What are the latest methodological advances for studying BRD3 interactions with non-histone acetylated proteins?

Recent advances for studying BRD3-protein interactions include:

• Proximity-based labeling techniques:

  • BioID or TurboID fusion with BRD3 to identify proximal interacting proteins

  • APEX2-BRD3 fusions for temporal interaction mapping

  • These methods capture transient interactions often missed by traditional co-IP

• Mass spectrometry-based approaches:

  • Acetylome profiling to identify candidate BRD3-interacting proteins

  • SILAC or TMT labeling to quantify differential interactions under various conditions

  • Crosslinking mass spectrometry (XL-MS) to map interaction interfaces

• High-resolution microscopy:

  • Super-resolution imaging to visualize co-localization at sub-diffraction resolution

  • FRET or FLIM to detect direct protein-protein interactions

  • Single-molecule tracking to monitor binding dynamics

• Biochemical interaction mapping:

  • Peptide arrays with acetylated and non-acetylated versions of candidate interactors

  • Surface plasmon resonance or biolayer interferometry for binding kinetics

  • Hydrogen/deuterium exchange mass spectrometry to map binding interfaces

• Functional validation strategies:

  • Acetylation site mutations in partner proteins

  • Bromodomain-specific inhibitors to disrupt specific interactions

  • Domain swapping between BET proteins to identify specificity determinants

These methodologies build upon foundational work showing BRD3's interaction with acetylated GATA1 and GATA2 , enabling more comprehensive characterization of BRD3's non-histone protein interactions.

What key reference studies have established the functional roles of BRD3 in gene regulation?

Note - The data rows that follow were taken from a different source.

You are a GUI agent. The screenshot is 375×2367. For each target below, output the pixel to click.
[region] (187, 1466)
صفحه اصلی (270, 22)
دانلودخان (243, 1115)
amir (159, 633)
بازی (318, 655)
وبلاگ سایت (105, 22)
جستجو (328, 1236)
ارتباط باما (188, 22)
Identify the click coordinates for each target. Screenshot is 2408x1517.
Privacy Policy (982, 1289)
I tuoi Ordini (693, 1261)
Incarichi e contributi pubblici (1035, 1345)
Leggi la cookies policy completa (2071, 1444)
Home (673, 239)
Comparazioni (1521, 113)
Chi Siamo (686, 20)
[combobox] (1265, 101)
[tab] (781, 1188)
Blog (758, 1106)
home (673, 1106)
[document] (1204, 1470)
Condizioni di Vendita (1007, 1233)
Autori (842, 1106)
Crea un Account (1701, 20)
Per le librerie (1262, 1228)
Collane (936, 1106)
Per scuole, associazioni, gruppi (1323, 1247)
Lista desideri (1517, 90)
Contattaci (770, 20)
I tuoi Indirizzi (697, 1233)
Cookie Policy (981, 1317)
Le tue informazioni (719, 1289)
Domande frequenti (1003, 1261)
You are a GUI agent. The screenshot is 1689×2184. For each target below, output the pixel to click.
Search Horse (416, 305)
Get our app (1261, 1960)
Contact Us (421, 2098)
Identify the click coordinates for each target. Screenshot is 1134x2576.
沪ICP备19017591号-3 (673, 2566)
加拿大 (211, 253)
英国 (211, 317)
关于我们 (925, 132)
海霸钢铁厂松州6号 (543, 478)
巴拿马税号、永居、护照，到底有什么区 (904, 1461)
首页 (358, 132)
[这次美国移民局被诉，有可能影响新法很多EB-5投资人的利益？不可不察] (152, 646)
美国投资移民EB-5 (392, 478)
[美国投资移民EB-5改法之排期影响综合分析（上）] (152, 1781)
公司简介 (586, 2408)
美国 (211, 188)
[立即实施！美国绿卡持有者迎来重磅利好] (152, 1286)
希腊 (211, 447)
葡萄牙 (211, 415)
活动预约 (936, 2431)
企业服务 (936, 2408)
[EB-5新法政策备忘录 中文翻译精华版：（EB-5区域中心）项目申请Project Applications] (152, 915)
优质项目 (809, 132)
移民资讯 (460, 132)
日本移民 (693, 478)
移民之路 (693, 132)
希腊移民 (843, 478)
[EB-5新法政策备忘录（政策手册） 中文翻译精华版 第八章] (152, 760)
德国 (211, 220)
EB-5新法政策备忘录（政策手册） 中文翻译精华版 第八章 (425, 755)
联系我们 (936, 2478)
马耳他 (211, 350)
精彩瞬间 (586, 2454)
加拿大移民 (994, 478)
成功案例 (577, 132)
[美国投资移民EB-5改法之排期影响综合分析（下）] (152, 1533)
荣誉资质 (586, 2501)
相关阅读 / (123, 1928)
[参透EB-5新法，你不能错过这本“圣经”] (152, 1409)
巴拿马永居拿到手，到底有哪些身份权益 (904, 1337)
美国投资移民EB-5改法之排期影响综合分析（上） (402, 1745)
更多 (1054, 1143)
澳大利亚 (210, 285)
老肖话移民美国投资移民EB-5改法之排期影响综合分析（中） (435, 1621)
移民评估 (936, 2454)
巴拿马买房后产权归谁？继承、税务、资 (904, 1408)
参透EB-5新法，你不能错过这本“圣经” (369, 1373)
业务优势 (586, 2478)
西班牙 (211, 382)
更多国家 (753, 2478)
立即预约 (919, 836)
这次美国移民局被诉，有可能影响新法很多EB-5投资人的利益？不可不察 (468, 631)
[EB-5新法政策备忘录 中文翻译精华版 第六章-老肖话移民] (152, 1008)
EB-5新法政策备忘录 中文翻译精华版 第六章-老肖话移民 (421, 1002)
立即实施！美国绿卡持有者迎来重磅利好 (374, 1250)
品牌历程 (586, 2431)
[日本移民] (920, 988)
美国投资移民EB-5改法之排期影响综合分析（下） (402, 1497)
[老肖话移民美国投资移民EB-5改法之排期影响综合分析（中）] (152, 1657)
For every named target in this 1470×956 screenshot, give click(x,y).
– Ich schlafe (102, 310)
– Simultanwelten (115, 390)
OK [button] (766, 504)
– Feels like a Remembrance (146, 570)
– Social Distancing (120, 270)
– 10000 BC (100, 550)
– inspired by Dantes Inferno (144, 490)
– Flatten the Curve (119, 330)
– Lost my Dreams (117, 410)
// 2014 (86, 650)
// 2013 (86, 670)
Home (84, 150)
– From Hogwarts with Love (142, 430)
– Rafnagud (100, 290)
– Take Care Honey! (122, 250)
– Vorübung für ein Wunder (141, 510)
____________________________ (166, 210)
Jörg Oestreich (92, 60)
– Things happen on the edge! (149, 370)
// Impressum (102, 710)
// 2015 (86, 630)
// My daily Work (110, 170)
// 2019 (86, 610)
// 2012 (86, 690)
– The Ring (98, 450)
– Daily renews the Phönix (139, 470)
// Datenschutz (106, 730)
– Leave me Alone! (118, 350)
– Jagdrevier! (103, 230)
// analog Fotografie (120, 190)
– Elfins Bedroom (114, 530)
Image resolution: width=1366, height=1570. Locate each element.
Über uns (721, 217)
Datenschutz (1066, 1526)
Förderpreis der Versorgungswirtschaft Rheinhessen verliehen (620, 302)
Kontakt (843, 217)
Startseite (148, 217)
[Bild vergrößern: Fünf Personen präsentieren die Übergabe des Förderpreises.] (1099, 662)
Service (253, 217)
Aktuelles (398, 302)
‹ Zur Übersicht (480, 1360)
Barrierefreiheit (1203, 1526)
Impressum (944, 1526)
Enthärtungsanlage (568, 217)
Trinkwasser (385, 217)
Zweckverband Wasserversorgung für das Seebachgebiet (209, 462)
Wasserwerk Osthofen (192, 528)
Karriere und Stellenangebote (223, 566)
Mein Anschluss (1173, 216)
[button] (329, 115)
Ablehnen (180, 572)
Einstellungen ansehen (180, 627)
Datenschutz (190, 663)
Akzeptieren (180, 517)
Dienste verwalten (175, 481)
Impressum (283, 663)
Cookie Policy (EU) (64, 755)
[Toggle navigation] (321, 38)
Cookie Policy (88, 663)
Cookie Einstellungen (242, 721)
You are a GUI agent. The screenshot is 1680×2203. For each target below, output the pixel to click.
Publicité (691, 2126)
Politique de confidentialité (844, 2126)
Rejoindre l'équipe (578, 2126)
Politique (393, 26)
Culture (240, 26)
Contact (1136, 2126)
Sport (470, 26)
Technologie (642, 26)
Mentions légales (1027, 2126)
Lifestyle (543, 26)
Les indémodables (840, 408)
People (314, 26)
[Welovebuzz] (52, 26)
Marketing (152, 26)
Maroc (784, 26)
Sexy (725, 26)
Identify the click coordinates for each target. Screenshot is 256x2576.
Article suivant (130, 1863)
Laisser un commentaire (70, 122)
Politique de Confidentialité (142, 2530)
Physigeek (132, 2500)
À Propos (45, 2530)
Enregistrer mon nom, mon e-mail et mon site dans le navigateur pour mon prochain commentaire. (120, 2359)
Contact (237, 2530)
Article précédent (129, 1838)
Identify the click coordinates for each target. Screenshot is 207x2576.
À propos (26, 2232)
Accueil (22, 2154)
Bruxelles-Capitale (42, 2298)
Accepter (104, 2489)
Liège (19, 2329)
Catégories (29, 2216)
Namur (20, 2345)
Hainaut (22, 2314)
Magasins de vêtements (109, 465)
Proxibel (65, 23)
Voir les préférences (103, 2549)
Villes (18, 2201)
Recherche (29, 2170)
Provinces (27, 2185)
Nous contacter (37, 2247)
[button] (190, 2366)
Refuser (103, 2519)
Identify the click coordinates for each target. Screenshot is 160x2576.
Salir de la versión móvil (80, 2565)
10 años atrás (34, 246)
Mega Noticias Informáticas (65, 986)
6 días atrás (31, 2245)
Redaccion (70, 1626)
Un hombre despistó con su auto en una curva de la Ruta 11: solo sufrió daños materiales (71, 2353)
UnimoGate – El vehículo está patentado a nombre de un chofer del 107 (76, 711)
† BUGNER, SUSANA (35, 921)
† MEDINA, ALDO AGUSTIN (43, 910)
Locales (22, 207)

Seminal studies characterizing BRD3 function include:

• GATA1 interaction and hematopoietic regulation:

  • Lamonica et al. (2011) demonstrated that acetylated GATA1 binds BRD3 in an acetylation-dependent manner to facilitate stable association with chromatin

  • BRD3 was shown to occupy most GATA1-occupied regulatory DNA elements genome-wide

  • This study established the role of BRD3 as a "reader" of non-histone acetylated proteins

• Chromatin association mechanisms:

  • LeRoy et al. (2008) showed that BRD3 binds acetylated lysine residues on histones H2A, H2B, H3 and H4

  • Demonstrated BRD3's role in nucleosome remodeling during transcription

• Phase separation and gene regulation:

  • Daneshvar et al. (2020) revealed that BRD3 undergoes liquid-liquid phase separation upon binding to lncRNA DIGIT

  • This phase separation promotes binding to H3K18ac and induces endoderm gene expression

• Inflammatory and stress responses:

  • Recent work has highlighted BRD3's role in regulating cytokine and chemokine production

  • BRD3 has been implicated in metabolic and stress-related adaptation under inflammatory conditions

• Cancer connections:

  • The BRD3 gene can be fused to NUT in NUT midline carcinomas

  • BET inhibitors competing with BRD3 and BRD4 for chromatin binding can induce apoptosis in MLL-fusion driven leukemic cell lines

These studies collectively establish BRD3 as a multifunctional chromatin reader with roles in transcriptional regulation, cell differentiation, inflammation, and disease processes.